When a train approaches a railroad crossing, it triggers a signal to activate the lights and gates. Simple enough, huh? Not so fast. There’s a lot more to a railroad crossing than what you see as you’re passing by. There are a number of different technologies in play along the MetroRail line. And for those crossings that happen to be near busy intersections with traffic lights, Capital Metro has added or upgraded an additional technology known as signal preemption.

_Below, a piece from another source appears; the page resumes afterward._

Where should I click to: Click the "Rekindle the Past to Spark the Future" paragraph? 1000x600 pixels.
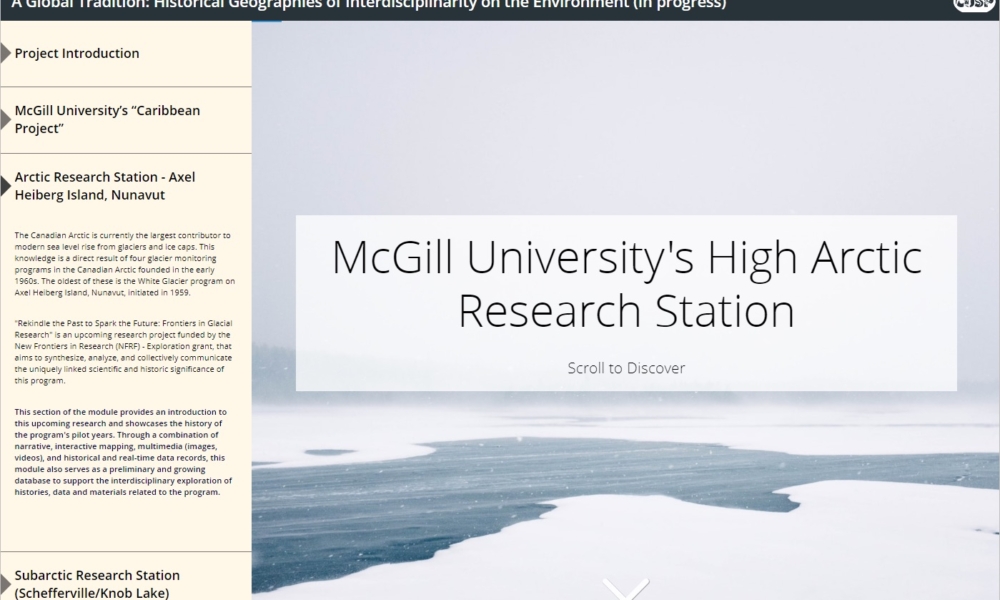pos(125,353)
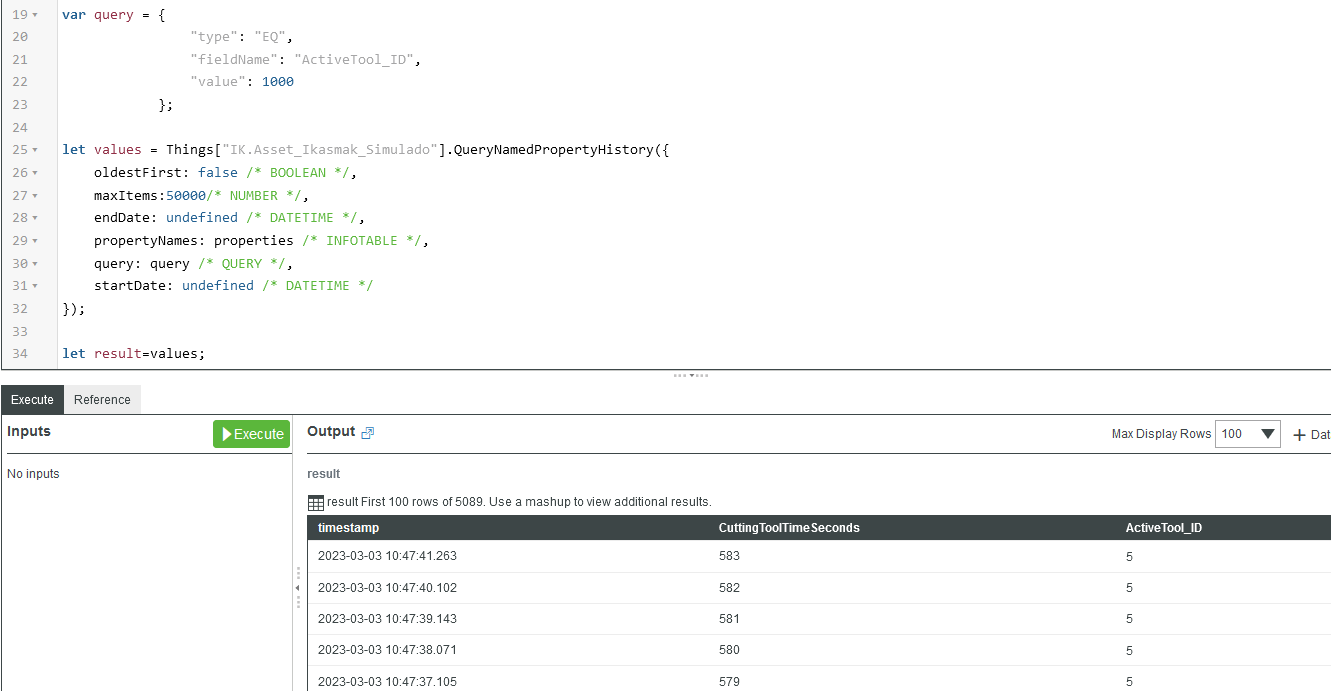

The Austin American-Statesman took a closer look at crossing signal technology. Check out the Statesman’s graphic which illustrates how the system works. Here’s the story:
This just in: Parking on tracks a bad idea
Capital Metro hopes ‘signal preemption’ technology will protect people who choose to do so anyway.
By Ben Wear
The intersections along Airport Boulevard, from 45th Street north to Denson Drive, present a confounding choice to drivers coming from the west.
Do you pull behind the cars stopped at the red light, hoping there’s enough room between the Capital Metro railroad track and the back bumper of the nearest car? Or do you play it safe and stop just short of the track’s signal arms, even if that means blocking another side street such as Clarkson Avenue? Or maybe you should stop even farther back.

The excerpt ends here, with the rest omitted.